What was once seen as noble work fit to support a family is now work only fit for illegals, outcasts, and subhuman. A formal education is no longer regarded as a luxury available only to the wealthy. A formal education is something that should be given to anyone who wants it. No matter your academic prowess or your choice of career you should be able to go to college. The prevailing philosophy of today is that college education is a “human right”. Pell Grants and massive student loans are given to students without taking into account their intended major. It doesn't matter if you are entering the most prestigious petroleum engineering school with expected starting salaries in six figures or if you choose social work and can look forward to making a whopping $0.48 above the proposed minimum wage of Seattle. Every 26 year old child has the right their degree in bolivian feminist studies. To each according to his want.

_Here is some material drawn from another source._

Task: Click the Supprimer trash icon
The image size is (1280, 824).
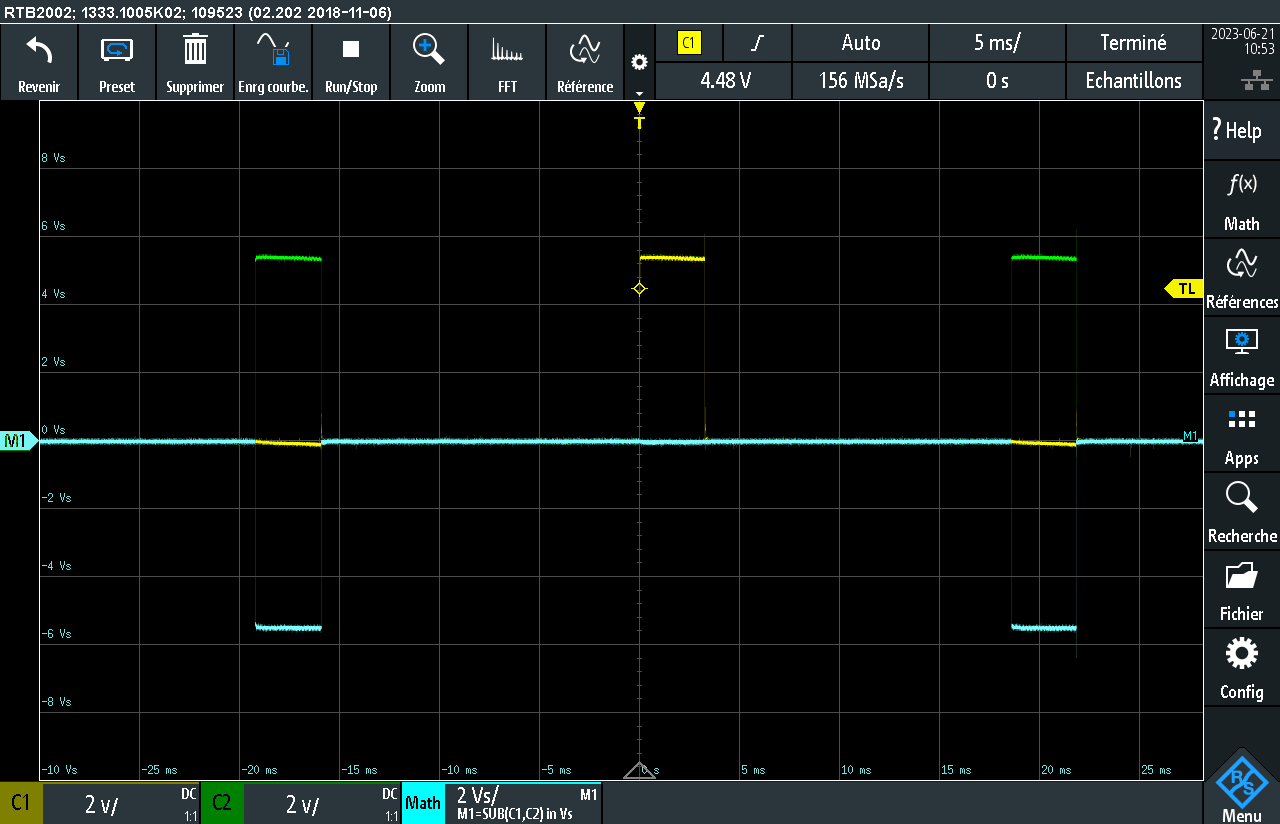Action: [195, 51]
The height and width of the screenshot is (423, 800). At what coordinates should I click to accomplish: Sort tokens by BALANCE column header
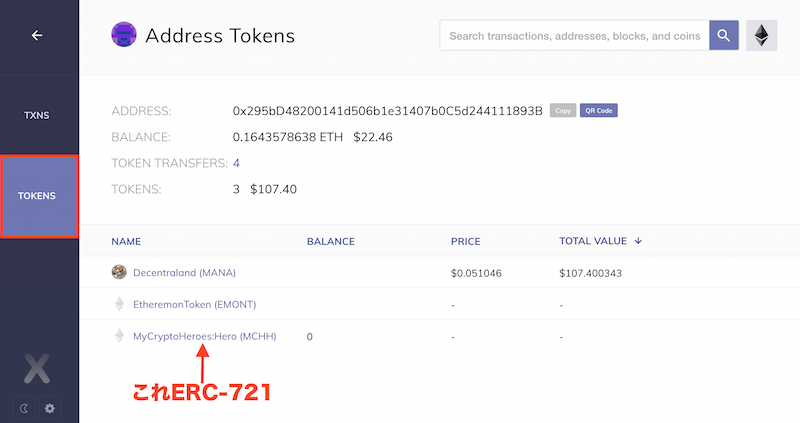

Having laid out the problems with the modern day formal education, I will now succinctly explain my personal educational philosophy. School, in the broad sense, is nothing more than an obligatory song and dance required before seeking gainful employment. If you learn at school that is great, but that is not the purpose of school. An education can be gained anywhere other than school. My education has been gained through a combination of reading, watching TV, mentors, life experience and the internet. The internet is perhaps the most useful educational tool in my arsenal. I have every book ever written and access to the greatest minds in history accessible on a device in my pocket. I honestly do try to learn at school. If I learn something it’s great. I now know that if I want an education I must look for it anywhere but a school.